Felipe apretó los labios con frustración.

—¡Pues si se le corregía era por desobediente! Su madre le pedía que hiciera cualquier tarea en la casa y la niña solo sabía hacer berrinches y llorar. A mí me ignoraba por completo; le decía dos palabras y se ponía altanera. ¿Qué querían que hiciera con una mocosa así? ¡A punta de golpes es la única forma de enderezarlos!

—¡No! —Dora soltó un grito sordo y desgarrador, rompiendo por fin su silencio—. Sofía es un ángel, siempre hace caso. Fue él... Él no puede tener hijos, por eso aceptó que me trajera a la niña a vivir con nosotros. Pero nunca pudo soportar que la sangre no fuera suya. De la nada explotaba de rabia y empezaba a golpearnos a las dos. Yo tenía la esperanza de que con el tiempo se encariñara con ella... pero se volvió peor, cada vez más violento. Pensé en regresarla con su papá... pero él me lo prohibió, me tenía aterrorizada...

Dora se derrumbó en el suelo, ahogada en su propio llanto.

—¡Perdóname, mi niña, no merezco ser tu madre!

Con la verdad sobre la mesa, la situación quedó clara para las autoridades.
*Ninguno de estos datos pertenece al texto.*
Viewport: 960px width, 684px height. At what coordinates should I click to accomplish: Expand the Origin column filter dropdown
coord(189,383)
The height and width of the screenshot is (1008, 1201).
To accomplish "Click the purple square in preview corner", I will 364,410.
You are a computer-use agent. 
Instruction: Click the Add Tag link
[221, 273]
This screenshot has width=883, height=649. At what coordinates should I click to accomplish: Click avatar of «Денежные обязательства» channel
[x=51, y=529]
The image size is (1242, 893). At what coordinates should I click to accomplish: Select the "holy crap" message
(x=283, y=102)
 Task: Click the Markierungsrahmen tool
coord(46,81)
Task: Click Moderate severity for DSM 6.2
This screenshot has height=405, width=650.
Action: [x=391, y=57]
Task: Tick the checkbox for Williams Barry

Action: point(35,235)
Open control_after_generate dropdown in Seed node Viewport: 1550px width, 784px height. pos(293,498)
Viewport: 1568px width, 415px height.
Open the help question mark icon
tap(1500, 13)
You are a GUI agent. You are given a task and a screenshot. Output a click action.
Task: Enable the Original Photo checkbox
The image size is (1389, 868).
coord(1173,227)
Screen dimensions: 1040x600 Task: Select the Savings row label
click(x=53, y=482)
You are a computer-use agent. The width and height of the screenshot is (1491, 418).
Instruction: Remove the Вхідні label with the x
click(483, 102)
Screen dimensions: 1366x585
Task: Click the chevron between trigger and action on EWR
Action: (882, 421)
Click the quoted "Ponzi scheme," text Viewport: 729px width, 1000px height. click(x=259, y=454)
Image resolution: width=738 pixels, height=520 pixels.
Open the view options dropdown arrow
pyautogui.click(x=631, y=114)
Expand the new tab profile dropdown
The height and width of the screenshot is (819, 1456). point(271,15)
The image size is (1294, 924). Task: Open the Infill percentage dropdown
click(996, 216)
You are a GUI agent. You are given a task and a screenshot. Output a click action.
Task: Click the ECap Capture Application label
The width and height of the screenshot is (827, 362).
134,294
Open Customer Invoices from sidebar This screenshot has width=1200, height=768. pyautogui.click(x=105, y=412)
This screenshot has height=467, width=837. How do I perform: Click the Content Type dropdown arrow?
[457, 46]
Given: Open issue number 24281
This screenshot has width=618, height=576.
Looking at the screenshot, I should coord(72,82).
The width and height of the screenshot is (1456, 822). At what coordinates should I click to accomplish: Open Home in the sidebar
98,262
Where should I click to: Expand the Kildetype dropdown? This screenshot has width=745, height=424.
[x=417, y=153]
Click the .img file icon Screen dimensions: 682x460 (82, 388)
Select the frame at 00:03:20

Sin embargo, Samuel se negaba a irse; la angustia por Sofía lo mantenía anclado al hospital y rogó pasar ahí la noche.

Isabella le insistió a Jairo que se fuera a descansar, ya que al día siguiente él tenía un viaje de negocios, mientras que ella podía pedir el día libre sin problemas.

Antes de marcharse, Jairo levantó a Samuel en brazos y le dio un suave golpecito en la frente.

—¿Ya te diste cuenta de en qué te equivocaste hoy, campeón?

Al recordar que Sofía acababa de salir del quirófano y seguía conectada a las máquinas, el miedo y el arrepentimiento asaltaron a Samuel de nuevo. Se aferró al cuello de Jairo y rompió a llorar amargamente.

—Papá... tú eres el más fuerte de todos. Haz que Sofía abra los ojitos, por favor, haz que se cure rápido, ¿sí?

Jairo sonrió con ternura y le acarició la espalda.

—Sofía va a despertar mañana, te lo prometo.

—¿De verdad?

—¿Acaso papá te ha mentido alguna vez?

Samuel le dio un beso sonoro en la mejilla.

—Si mi papá dice que Sofía despierta mañana, ¡entonces mañana despierta!

Isabella puso los ojos en blanco, medio sonriendo.

—¿Desde cuándo tu papá sabe más que los doctores?

—¡Mi papá lo sabe todo y es el más fuerte!